TASK PROMPT
Print the entries in full, word for word, but not the pictures.

Saved entries:
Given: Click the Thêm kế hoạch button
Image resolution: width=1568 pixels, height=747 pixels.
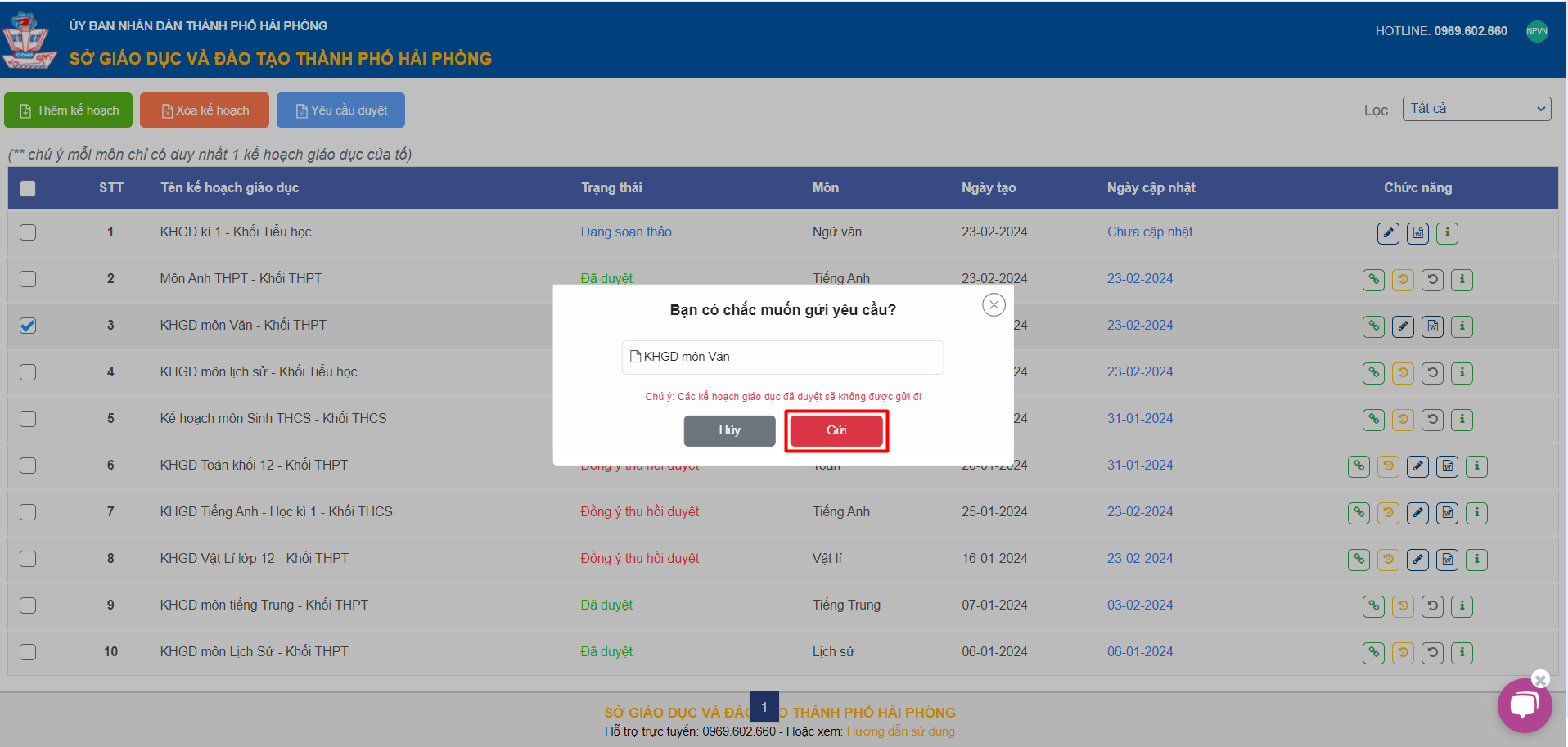Looking at the screenshot, I should pyautogui.click(x=69, y=110).
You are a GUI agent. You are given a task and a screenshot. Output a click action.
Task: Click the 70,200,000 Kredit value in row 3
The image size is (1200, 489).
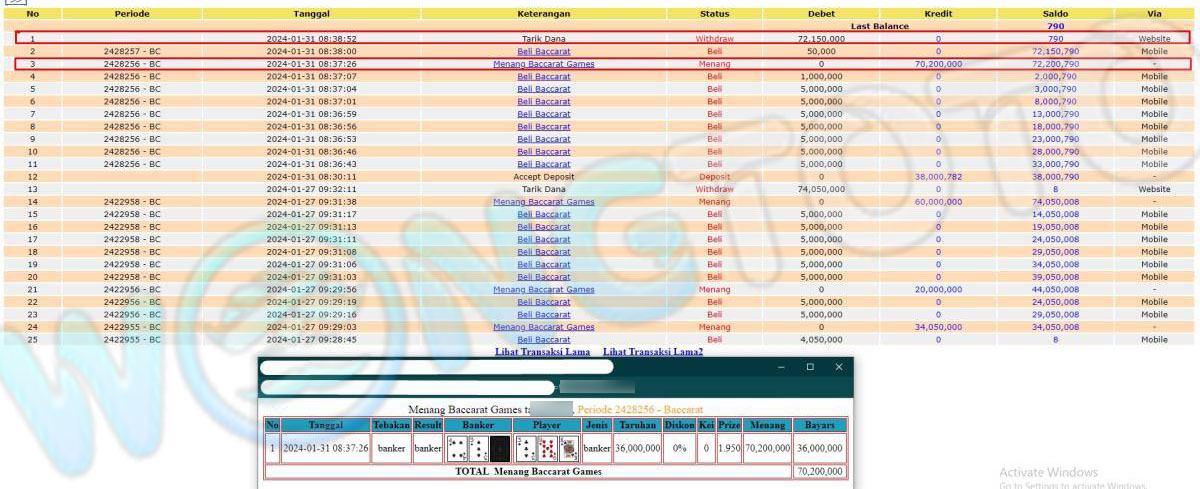click(x=938, y=64)
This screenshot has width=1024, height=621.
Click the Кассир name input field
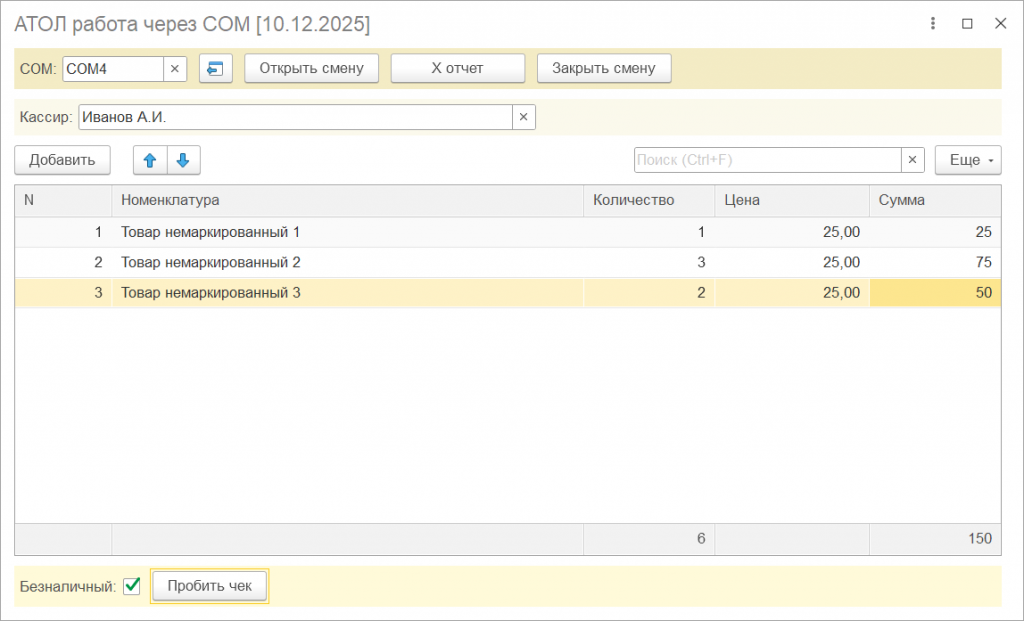295,118
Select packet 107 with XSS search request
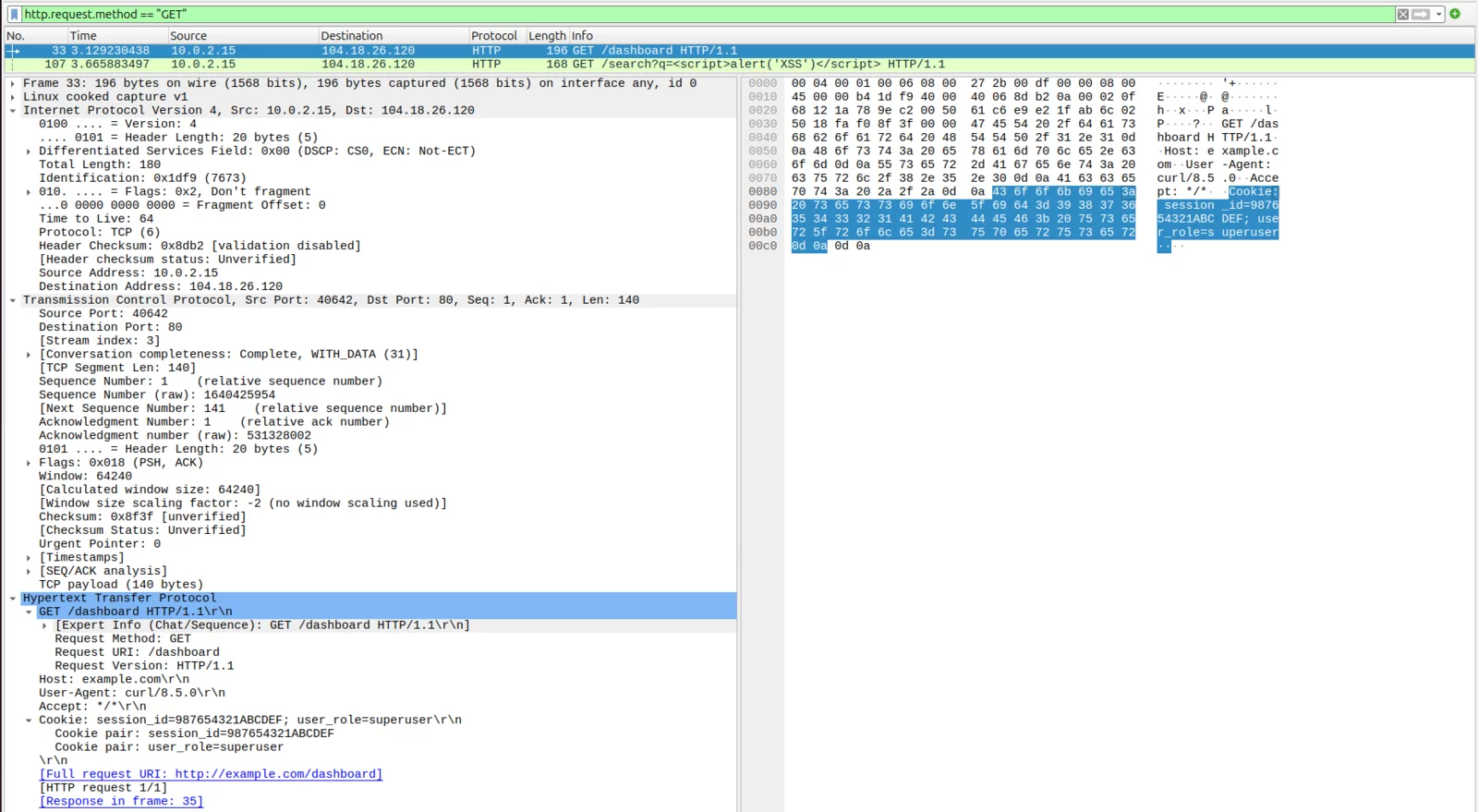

REPLY
Given: Click the Thêm kế hoạch button
Image resolution: width=1568 pixels, height=747 pixels.
Looking at the screenshot, I should pyautogui.click(x=69, y=110).
You are a GUI agent. You are given a task and a screenshot. Output a click action.
Task: Click the 70,200,000 Kredit value in row 3
The image size is (1200, 489).
click(x=938, y=64)
This screenshot has width=1024, height=621.
Click the Кассир name input field
295,118
Select packet 107 with XSS search request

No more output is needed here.